“Although Piketty will probably continue to teach economics in France instead of moving into the Vatican, the Pope now has an economist whom he can rely upon when he pontificates from Rome, regardless of all accusations of Marxism.”—Santiago Zabala
Over the past couple of years, Thomas Piketty, author of Capital in the Twenty-First Century, and Pope Francis have become two of the most high-profile critics of the current capitalist economic system. As Santiago Zabala, co-author of Hermeneutic Communism: From Heidegger to Marx, points out, this has brought them condemnation from conservatives like Rush Limbaugh, who have accused Piketty and the Pope of Marxism.

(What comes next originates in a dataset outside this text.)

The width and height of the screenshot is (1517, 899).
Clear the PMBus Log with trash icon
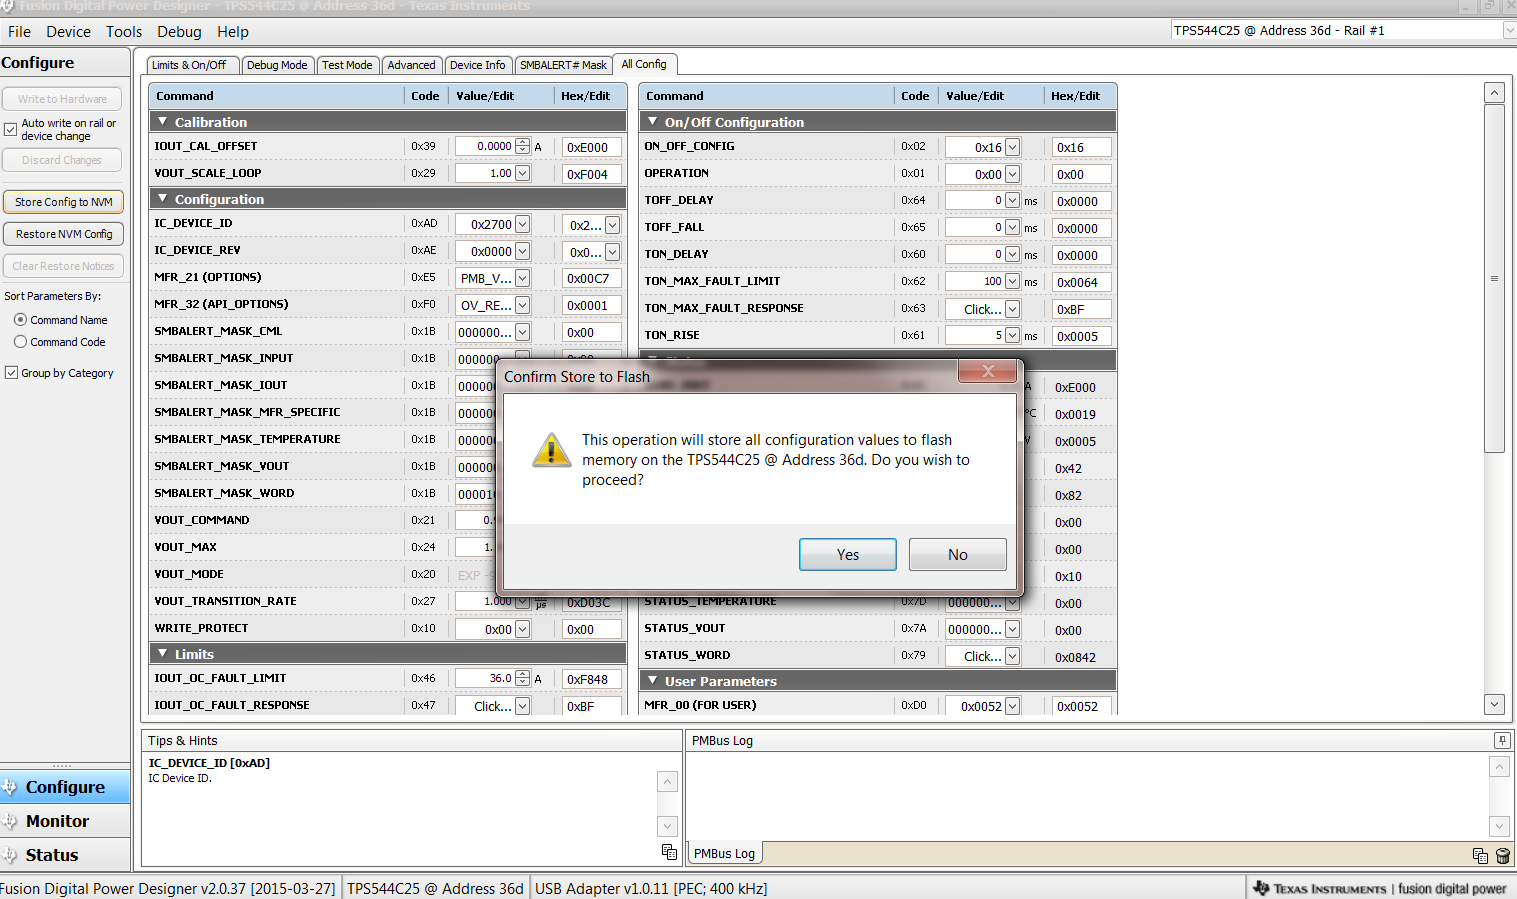tap(1502, 855)
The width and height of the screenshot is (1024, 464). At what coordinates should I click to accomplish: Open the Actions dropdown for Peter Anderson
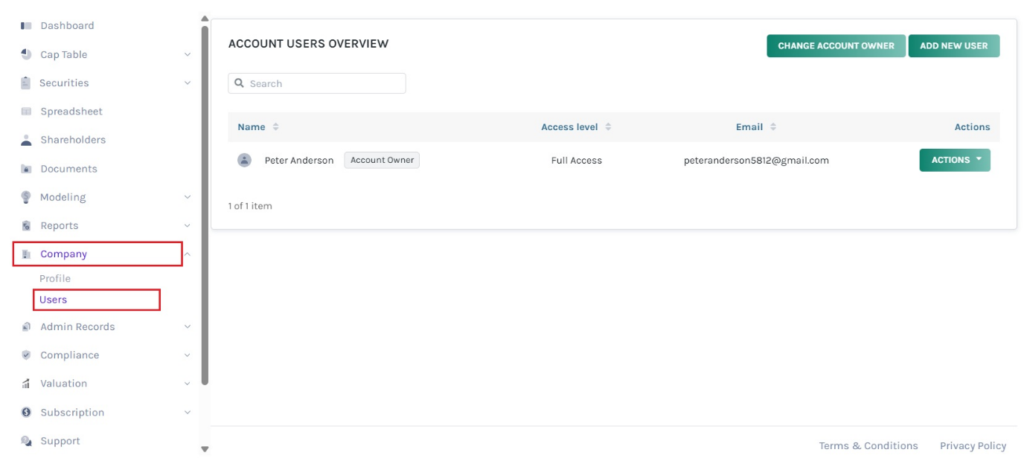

In his essay Piketty and the Pope, and why Marx is back, Zabala argues that being labeled a Marxist is “simply a sign that Marx has returned from the remnants of communism to invite academics, activists, and even clerics to seek in his thought solutions to the ongoing global recession.” Zabala goes on to examine the ways in which Piketty’s economic analysis and his call for a progressive global tax on capital or wealth address some of the concerns Pope Francis has about the growing economic inequality and the current economic system. Zabala writes:
Piketty seems to have provided both historical and economic justification for the Pope’s concerns over an “economy of exclusion” and a “financial system which rules rather than serves.” If capitalism has become such an economic system it is not simply because of its natural drift toward high inequality, which the author demonstrates through detailed historical analysis, but also because capitalism permits the concentration of wealth to perpetuate from one generation to the next.
Zabala concludes by writing:
If Piketty seems to have become Francis’s economist, it is not simply because he provides a solution the Pope would most likely endorse, but also because he has moved away from the scientific nature of his discipline, that is, economic determinism. After all, the French economist believes that the “resurgence of inequality after 1980” was not caused simply by capitalism’s inevitable drift towards inequality but also by “the political shifts of the past several decades, especially in regard to taxation and finance.” The Pope’s call for a financial system that “serves instead of rules” is directed against this political shift, which has always avoided financial reforms such as those suggested by both men.
Although Piketty will probably continue to teach economics in France instead of moving into the Vatican, the Pope now has an economist whom he can rely upon when he pontificates from Rome, regardless of all accusations of Marxism. These accusations, then, are not only necessary to bring together economists and the Holy See but also serve to mark a turning away from capitalism’s acceleration of inequality for anyone so accused, regardless of our faith or social status.